On a holiday with Troy Donahue, who just happens to be staying at the same 'villa', and in spite of many golden opportunities in tiny pensiones, with no separate rooms, she manages to stay pure for an entire road trip through Tuscany, holding out for marriage. She must wait till he tires of his older, more promiscuous mistress, played by no less a woman of the world than Angie Dickinson.


Of course, virtue being its own reward, he does.  

(In fact, Suzanne managed to marry Troy in real life, later that year, but since it only lasted a few months, she might have been well-advised to try him out first!)

Helen Gurley Brown had not yet let us in on the news that "good girls go to heaven, bad girls go everywhere", so I didn’t see the stirrings of the sexual revolution around me, yet, but every once in a while, I’d read something seditious or meet someone rebellious who would get me wondering, in anticipation of the soon-to-be standard, “Is that all there is?”

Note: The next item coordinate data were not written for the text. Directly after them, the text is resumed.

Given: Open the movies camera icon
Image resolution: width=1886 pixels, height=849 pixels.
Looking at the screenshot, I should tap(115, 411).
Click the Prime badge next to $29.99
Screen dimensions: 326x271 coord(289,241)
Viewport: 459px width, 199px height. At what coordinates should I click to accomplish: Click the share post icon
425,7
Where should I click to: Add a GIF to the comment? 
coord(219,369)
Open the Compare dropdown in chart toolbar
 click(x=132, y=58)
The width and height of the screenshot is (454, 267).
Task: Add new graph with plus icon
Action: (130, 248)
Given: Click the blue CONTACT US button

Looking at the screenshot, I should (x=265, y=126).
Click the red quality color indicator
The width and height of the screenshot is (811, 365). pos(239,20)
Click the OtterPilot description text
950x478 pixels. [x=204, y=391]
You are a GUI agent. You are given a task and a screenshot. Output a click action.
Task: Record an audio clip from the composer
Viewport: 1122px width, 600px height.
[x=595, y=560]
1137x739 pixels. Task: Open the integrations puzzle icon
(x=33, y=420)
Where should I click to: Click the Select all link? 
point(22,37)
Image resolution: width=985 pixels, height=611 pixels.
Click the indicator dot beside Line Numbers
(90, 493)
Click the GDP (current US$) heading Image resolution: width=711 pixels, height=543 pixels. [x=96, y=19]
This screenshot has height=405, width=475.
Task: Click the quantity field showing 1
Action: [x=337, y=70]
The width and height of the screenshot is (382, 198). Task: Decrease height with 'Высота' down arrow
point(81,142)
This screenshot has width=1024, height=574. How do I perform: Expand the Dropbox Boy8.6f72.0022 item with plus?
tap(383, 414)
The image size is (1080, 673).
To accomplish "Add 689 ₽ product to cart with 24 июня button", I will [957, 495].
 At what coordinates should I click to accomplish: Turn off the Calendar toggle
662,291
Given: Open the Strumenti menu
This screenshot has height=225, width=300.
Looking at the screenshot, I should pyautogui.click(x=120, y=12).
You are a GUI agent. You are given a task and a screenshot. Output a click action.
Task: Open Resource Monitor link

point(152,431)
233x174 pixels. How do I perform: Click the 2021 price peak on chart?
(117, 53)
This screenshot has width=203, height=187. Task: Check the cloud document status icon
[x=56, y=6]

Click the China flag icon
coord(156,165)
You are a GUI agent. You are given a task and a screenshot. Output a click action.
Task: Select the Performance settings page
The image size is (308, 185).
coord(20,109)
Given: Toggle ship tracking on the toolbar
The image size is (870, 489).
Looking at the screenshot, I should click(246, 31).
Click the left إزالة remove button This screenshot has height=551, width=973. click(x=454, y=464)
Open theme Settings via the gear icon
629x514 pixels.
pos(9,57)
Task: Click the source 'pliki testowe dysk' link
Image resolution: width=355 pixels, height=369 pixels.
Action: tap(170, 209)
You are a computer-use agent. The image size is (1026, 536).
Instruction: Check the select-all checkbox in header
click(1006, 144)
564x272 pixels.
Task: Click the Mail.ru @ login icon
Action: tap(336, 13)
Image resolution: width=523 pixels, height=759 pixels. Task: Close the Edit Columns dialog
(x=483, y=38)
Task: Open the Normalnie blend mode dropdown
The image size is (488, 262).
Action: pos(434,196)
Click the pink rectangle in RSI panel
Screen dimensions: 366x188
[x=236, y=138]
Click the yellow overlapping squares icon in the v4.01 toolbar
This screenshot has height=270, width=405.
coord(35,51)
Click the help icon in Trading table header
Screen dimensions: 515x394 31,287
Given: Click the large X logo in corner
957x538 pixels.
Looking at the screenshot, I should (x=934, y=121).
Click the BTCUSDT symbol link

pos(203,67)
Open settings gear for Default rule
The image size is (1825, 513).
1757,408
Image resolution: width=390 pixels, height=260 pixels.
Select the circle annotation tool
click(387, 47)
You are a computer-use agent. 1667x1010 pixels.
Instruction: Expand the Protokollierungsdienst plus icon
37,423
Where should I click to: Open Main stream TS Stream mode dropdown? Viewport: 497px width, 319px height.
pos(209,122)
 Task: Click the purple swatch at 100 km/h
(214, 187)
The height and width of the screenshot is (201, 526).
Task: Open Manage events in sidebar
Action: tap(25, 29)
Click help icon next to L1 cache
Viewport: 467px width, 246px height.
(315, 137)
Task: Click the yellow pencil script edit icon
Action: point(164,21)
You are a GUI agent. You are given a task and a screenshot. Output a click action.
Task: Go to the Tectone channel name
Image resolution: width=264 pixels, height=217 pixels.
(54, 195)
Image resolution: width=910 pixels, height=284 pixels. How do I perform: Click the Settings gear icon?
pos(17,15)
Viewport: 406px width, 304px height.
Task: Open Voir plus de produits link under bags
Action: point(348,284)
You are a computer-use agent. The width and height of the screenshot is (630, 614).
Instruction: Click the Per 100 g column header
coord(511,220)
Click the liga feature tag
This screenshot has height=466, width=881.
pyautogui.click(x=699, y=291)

Then, at 17, I read ‘The Feminine Mystique’.  My eyes popped open.  Perhaps there could be an alternative to the scenario stretching out before me: a few years of primping myself out to   aspiring dentists and accountants, holding back sexual favors for a frat pin and then, if I played my cards right, an engagement ring, wedding at the shul and a lifetime of catering to a spoiled prince…It might not be so inevitable after all!  

So, I became a feminist.  And so did many of my friends.

And, as they say…”Woman plans, God laughs” (but that is a story for another time).